Sigmar Gabriel stoppt die umstrittene Biokraftstoffverordnung

,Die Umweltpolitik wird nicht die Verantwortung dafür übernehmen, dass Millionen von Autofahrern an die teuren Super-Plus-Zapfsäulen getrieben werden." So begründet Umweltminister Gabriel seine Entscheidung, die vorgeschriebene Biokraftstoffbeimischung für Benzin nicht auf zehn Prozent zu erhöhen. Auslöser für diesen Schritt seien die Zahlen vom Verband der internationalen Kraftfahrzeughersteller (VDIK). Die besagen laut Gabriel nämlich, dass insgesamt rund drei Millionen Fahrzeuge in Deutschland den neuen E10-Sprit nicht vertragen und somit teureres Super Plus tanken müssten.

Umstritten
Die deutschen Hersteller hatten hingegen grünes Licht für den umstrittenen Kraftstoff gegeben.

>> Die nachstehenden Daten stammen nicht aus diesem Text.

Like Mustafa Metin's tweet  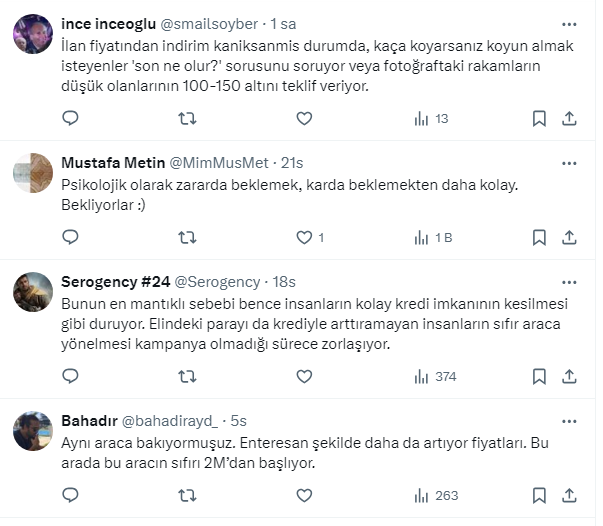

Laut deren Interessengemeinschaft, dem Verband der Automobilindustrie (VDA), hätten nur 189.000 PKW aus heimischer Produktion nicht mit E10 betrieben werden können. Ein Punkt den Gabriel nicht erwähnte, der aber wohl auch eine Rolle in seinen Überlegungen gespielt haben dürfte: Bis heute ist immer noch nicht klar, ob der so genannte Biosprit überhaupt eine positive Auswirkung auf den Klimawandel hat. Kritiker bemängeln etwa die Tatsache, dass die Erschließung neuer Anbauflächen für Biomasse Rodungen im tropischen Regenwald nach sich zieht oder dass Ackerland für die Nahrungsmittelproduktion verloren geht.

Und stattdessen?
Wie der Minister weiter ausführte, sei seine Entscheidung endgültig, und es werde bei den maximalen Beimischungsgrenzen von fünf Prozent für Otto- und sieben Prozent für Diesel-Kraftstoff bleiben. Gleichzeitig stellte Gabriel einen Maßnahmenkatalog vor, der alternativ die Reduktion von CO2-Emissionen vorantrieben soll. Darin enthalten sind etwa mehr Gelder für Biomasseforschung, das Vorantreiben eines Zertifizierungssystems oder die verstärkte Nutzung von Bioabfällen aus Haushalten. Ziel der Bemühungen solle sein, dass ,Biomasse umweltverträglich angebaut wird und die Nutzung nachweisbar einen Beitrag zur Minderung der Treibhausgase leistet."